It’s impossible to fully fill the shoes of Jacob deGrom, but Marcus Stroman is certainly doing his best to keep the New York Mets’ starting rotation moving forward down the stretch of the 2021 campaign.
The 30-year-old right-hander spun together yet another gem against the imposing Los Angeles Dodgers, posting six innings of two-run ball while allowing just four hits and striking out six. The performance paced a rare 7-2 Mets victory — just their second in 10 games and their sixth of August.
Stroman’s 13th quality start (at least six innings pitched with three earned runs or fewer allowed) of the season has his 2021 ERA at 2.85 over 145.1 innings, which is a career-best and ranks eighth in Major League Baseball.
“He’s been outstanding,” Mets manager Luis Rojas said. “He’s leading the teams in wins and he has all those innings. He hasn’t missed a start and he’s able to go out there and give us six. That’s huge, especially for the bullpen, which has been overused.”
It’s why his 9-12 record is a harsh one, but a pitfall of receiving little support from a team whose offense has failed to find its groove.
“He’s been outstanding for us. I don’t think we’ve hit enough behind the way he’s pitched,” Rojas added. “That’s why his ERA shows like that and he has a losing record. That’s not fair, but he’s pitched like an ace.
His ability to be a steady presence in an uncertain Mets rotation this year — headlined by the loss of deGrom in July and delayed rehabs of Carlos Carrasco and Noah Syndergaard — has not only been invaluable to the club, but it’s further reminding baseball that he can shoulder the responsibility of being a front-line starter.
The Long Island native leads the league with 26 starts — 23 of which he’s only yielded three runs or fewer — and is on pace to eclipse the 190-inning mark for the first time since 2017. He’s also projected to strike out a career-best 169 batters while being another glue guy in a tight-knit clubhouse.
“His energy is contagious all the time,” Rojas said. “He’s been very valuable and he’s one of the guys who has kept us afloat.”
Stroman has built the reputation of being a tireless student of the game, finely honing his craft through a litany of avenues that don’t always solely revolve around baseball.
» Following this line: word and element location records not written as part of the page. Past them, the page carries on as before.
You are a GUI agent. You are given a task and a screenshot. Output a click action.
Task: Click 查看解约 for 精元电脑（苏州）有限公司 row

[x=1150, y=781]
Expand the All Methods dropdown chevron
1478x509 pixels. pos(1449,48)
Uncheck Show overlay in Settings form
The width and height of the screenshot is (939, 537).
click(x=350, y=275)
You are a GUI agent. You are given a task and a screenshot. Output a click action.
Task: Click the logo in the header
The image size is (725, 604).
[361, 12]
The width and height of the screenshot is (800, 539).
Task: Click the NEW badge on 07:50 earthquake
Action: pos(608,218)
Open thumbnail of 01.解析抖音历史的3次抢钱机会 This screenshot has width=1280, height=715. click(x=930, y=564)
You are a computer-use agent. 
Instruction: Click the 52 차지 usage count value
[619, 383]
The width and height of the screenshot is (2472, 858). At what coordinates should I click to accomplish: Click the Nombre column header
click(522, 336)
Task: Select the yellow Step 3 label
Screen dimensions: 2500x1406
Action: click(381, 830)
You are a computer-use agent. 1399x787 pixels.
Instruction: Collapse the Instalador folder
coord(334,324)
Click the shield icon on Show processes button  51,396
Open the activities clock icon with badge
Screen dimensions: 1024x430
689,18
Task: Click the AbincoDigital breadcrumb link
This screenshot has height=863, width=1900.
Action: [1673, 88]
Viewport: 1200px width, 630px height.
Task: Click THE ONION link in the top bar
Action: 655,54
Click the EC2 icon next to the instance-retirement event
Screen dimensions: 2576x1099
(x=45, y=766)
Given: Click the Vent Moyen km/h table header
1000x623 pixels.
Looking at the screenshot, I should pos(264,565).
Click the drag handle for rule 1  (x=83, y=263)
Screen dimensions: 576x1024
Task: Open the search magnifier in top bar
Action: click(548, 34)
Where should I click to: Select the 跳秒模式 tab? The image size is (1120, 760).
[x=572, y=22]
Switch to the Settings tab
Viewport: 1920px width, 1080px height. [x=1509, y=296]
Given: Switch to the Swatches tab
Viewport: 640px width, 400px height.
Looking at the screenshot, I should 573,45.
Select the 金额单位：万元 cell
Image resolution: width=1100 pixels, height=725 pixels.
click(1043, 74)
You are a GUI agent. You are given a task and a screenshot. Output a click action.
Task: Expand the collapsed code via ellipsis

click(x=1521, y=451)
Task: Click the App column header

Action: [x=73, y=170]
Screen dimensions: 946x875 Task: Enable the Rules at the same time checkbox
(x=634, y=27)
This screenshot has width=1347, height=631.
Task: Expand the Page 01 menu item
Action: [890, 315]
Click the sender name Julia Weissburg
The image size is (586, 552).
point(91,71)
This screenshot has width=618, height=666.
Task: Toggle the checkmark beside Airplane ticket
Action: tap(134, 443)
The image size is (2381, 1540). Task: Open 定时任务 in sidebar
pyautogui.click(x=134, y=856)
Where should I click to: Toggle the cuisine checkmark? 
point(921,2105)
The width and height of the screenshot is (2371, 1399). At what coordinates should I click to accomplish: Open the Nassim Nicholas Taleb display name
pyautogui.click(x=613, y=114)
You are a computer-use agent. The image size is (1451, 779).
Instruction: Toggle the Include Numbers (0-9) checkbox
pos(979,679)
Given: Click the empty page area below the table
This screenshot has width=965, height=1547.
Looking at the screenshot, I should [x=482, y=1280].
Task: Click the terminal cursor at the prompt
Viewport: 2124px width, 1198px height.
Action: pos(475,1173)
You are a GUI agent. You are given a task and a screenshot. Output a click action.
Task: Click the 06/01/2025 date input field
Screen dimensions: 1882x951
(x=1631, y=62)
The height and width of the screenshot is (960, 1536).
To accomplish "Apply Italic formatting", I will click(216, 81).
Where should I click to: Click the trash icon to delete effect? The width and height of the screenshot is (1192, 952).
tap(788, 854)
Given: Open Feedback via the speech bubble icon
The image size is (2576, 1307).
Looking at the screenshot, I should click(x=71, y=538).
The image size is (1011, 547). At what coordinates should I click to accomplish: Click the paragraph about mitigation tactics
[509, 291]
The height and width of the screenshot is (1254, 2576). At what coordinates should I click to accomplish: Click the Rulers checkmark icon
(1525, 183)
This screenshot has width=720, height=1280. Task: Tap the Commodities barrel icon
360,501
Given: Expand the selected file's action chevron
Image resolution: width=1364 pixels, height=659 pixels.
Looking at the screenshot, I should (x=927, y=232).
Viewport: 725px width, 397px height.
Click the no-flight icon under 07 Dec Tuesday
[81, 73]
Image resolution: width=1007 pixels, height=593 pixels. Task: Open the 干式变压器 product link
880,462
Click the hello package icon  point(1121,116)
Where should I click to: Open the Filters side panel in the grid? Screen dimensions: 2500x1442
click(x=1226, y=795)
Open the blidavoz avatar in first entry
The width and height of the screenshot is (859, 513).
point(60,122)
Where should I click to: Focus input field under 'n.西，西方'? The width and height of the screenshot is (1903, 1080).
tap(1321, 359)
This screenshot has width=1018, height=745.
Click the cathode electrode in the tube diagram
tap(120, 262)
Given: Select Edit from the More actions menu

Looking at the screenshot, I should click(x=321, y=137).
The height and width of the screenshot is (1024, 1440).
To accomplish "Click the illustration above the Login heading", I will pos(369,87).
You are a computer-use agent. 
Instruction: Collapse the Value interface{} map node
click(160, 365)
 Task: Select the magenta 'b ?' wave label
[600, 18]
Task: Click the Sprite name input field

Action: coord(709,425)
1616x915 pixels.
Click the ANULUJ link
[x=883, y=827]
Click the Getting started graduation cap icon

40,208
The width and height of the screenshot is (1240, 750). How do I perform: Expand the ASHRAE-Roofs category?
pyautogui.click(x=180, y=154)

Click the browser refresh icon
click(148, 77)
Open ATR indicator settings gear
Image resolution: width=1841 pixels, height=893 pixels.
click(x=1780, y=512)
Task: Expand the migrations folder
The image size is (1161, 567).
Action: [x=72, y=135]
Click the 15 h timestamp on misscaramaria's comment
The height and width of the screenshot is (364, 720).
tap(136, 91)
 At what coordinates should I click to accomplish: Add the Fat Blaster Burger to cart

“Just mix,” Stroman said of his work ethic. “Just being really aggressive and putting a huge emphasis on my five-day [break] in between [starts], doing everything I can to clear my mind and my body, and just going out there and competing.”
There is no magic formula for success, but he certainly has found the right repertoire; and at a perfect time, too. Stroman will be one of the most sought-after starting-pitching free agents on the market this winter when his contract expires.